What you need to do:
For every record here, output an exact copy.
────────────────────────────────────────
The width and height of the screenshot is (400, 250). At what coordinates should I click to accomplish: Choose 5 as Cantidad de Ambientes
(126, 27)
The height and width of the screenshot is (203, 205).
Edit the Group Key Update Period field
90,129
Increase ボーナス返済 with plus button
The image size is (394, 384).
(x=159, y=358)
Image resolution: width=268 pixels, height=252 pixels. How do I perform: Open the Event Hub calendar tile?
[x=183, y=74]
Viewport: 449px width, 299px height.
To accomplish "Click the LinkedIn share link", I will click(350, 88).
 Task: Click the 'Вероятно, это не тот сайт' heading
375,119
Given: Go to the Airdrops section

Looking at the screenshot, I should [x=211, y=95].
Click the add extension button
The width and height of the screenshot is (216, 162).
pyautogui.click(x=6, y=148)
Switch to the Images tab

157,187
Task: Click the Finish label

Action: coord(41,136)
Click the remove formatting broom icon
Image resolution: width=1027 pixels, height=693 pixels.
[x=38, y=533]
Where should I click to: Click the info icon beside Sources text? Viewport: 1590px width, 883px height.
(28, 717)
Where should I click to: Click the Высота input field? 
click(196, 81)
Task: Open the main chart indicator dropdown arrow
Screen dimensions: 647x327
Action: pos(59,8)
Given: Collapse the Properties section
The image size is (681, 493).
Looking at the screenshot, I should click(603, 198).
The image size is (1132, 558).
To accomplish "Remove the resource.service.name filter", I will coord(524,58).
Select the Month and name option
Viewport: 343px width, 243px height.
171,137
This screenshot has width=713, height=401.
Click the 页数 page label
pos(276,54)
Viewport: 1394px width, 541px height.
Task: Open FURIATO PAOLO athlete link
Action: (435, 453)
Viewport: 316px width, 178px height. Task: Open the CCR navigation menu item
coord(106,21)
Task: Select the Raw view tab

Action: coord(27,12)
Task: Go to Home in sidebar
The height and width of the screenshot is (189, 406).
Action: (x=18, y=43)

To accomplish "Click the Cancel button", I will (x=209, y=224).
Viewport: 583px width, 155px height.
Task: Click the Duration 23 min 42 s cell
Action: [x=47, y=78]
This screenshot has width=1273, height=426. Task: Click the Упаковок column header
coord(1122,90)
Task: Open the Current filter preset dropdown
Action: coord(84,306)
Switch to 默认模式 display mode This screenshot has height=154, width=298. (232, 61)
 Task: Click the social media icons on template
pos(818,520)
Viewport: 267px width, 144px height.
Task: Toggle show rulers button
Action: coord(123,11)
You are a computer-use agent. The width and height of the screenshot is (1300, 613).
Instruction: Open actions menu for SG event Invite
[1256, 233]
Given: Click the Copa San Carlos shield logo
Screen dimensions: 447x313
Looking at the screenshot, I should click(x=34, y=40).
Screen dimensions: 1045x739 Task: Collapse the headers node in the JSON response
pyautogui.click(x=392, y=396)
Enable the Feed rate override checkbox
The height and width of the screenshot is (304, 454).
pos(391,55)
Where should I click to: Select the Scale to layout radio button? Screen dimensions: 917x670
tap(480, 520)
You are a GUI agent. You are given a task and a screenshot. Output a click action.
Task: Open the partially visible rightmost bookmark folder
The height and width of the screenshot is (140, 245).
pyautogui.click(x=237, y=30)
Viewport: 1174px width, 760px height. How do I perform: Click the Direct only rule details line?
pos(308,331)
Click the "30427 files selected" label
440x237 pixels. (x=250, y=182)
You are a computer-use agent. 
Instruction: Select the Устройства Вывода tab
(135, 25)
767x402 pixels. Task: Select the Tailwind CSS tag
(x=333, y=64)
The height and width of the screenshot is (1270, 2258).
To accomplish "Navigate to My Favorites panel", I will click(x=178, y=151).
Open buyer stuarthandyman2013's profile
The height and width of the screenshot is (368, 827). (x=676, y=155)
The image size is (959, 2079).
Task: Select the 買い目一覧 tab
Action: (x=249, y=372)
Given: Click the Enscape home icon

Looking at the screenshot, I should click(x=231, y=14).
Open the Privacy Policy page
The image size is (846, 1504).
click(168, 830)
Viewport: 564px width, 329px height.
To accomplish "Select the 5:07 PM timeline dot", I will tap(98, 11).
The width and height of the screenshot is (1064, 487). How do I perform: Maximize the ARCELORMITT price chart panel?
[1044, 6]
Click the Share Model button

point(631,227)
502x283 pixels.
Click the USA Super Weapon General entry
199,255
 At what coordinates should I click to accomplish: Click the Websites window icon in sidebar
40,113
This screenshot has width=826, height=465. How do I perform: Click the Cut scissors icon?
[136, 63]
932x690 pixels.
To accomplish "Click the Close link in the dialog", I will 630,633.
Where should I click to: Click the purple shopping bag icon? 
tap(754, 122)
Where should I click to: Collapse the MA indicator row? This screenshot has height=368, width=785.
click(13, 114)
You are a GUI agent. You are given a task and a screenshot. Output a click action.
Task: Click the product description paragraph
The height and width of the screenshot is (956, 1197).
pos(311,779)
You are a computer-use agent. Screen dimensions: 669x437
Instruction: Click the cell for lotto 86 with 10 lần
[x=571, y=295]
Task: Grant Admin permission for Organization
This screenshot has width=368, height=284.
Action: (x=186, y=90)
────────────────────────────────────────
Written solution:
The width and height of the screenshot is (400, 250). At what coordinates should I click to accomplish: Choose 5 as Cantidad de Ambientes
(126, 27)
The height and width of the screenshot is (203, 205).
Edit the Group Key Update Period field
90,129
Increase ボーナス返済 with plus button
The image size is (394, 384).
(x=159, y=358)
Image resolution: width=268 pixels, height=252 pixels. How do I perform: Open the Event Hub calendar tile?
[x=183, y=74]
Viewport: 449px width, 299px height.
To accomplish "Click the LinkedIn share link", I will click(350, 88).
 Task: Click the 'Вероятно, это не тот сайт' heading
375,119
Given: Go to the Airdrops section

Looking at the screenshot, I should [x=211, y=95].
Click the add extension button
The width and height of the screenshot is (216, 162).
pyautogui.click(x=6, y=148)
Switch to the Images tab

157,187
Task: Click the Finish label

Action: coord(41,136)
Click the remove formatting broom icon
Image resolution: width=1027 pixels, height=693 pixels.
[x=38, y=533]
Where should I click to: Click the info icon beside Sources text? Viewport: 1590px width, 883px height.
(28, 717)
Where should I click to: Click the Высота input field? 
click(196, 81)
Task: Open the main chart indicator dropdown arrow
Screen dimensions: 647x327
Action: pos(59,8)
Given: Collapse the Properties section
The image size is (681, 493).
Looking at the screenshot, I should click(603, 198).
The image size is (1132, 558).
To accomplish "Remove the resource.service.name filter", I will coord(524,58).
Select the Month and name option
Viewport: 343px width, 243px height.
171,137
This screenshot has width=713, height=401.
Click the 页数 page label
pos(276,54)
Viewport: 1394px width, 541px height.
Task: Open FURIATO PAOLO athlete link
Action: (435, 453)
Viewport: 316px width, 178px height. Task: Open the CCR navigation menu item
coord(106,21)
Task: Select the Raw view tab

Action: coord(27,12)
Task: Go to Home in sidebar
The height and width of the screenshot is (189, 406).
Action: (x=18, y=43)

To accomplish "Click the Cancel button", I will (x=209, y=224).
Viewport: 583px width, 155px height.
Task: Click the Duration 23 min 42 s cell
Action: [x=47, y=78]
This screenshot has width=1273, height=426. Task: Click the Упаковок column header
coord(1122,90)
Task: Open the Current filter preset dropdown
Action: coord(84,306)
Switch to 默认模式 display mode This screenshot has height=154, width=298. (232, 61)
 Task: Click the social media icons on template
pos(818,520)
Viewport: 267px width, 144px height.
Task: Toggle show rulers button
Action: coord(123,11)
You are a computer-use agent. The width and height of the screenshot is (1300, 613).
Instruction: Open actions menu for SG event Invite
[1256, 233]
Given: Click the Copa San Carlos shield logo
Screen dimensions: 447x313
Looking at the screenshot, I should click(x=34, y=40).
Screen dimensions: 1045x739 Task: Collapse the headers node in the JSON response
pyautogui.click(x=392, y=396)
Enable the Feed rate override checkbox
The height and width of the screenshot is (304, 454).
pos(391,55)
Where should I click to: Select the Scale to layout radio button? Screen dimensions: 917x670
tap(480, 520)
You are a GUI agent. You are given a task and a screenshot. Output a click action.
Task: Open the partially visible rightmost bookmark folder
The height and width of the screenshot is (140, 245).
pyautogui.click(x=237, y=30)
Viewport: 1174px width, 760px height. How do I perform: Click the Direct only rule details line?
pos(308,331)
Click the "30427 files selected" label
440x237 pixels. (x=250, y=182)
You are a computer-use agent. 
Instruction: Select the Устройства Вывода tab
(135, 25)
767x402 pixels. Task: Select the Tailwind CSS tag
(x=333, y=64)
The height and width of the screenshot is (1270, 2258).
To accomplish "Navigate to My Favorites panel", I will click(x=178, y=151).
Open buyer stuarthandyman2013's profile
The height and width of the screenshot is (368, 827). (x=676, y=155)
The image size is (959, 2079).
Task: Select the 買い目一覧 tab
Action: (x=249, y=372)
Given: Click the Enscape home icon

Looking at the screenshot, I should click(x=231, y=14).
Open the Privacy Policy page
The image size is (846, 1504).
click(168, 830)
Viewport: 564px width, 329px height.
To accomplish "Select the 5:07 PM timeline dot", I will tap(98, 11).
The width and height of the screenshot is (1064, 487). How do I perform: Maximize the ARCELORMITT price chart panel?
[1044, 6]
Click the Share Model button

point(631,227)
502x283 pixels.
Click the USA Super Weapon General entry
199,255
 At what coordinates should I click to accomplish: Click the Websites window icon in sidebar
40,113
This screenshot has width=826, height=465. How do I perform: Click the Cut scissors icon?
[136, 63]
932x690 pixels.
To accomplish "Click the Close link in the dialog", I will 630,633.
Where should I click to: Click the purple shopping bag icon? 
tap(754, 122)
Where should I click to: Collapse the MA indicator row? This screenshot has height=368, width=785.
click(13, 114)
You are a GUI agent. You are given a task and a screenshot. Output a click action.
Task: Click the product description paragraph
The height and width of the screenshot is (956, 1197).
pos(311,779)
You are a computer-use agent. Screen dimensions: 669x437
Instruction: Click the cell for lotto 86 with 10 lần
[x=571, y=295]
Task: Grant Admin permission for Organization
This screenshot has width=368, height=284.
Action: (x=186, y=90)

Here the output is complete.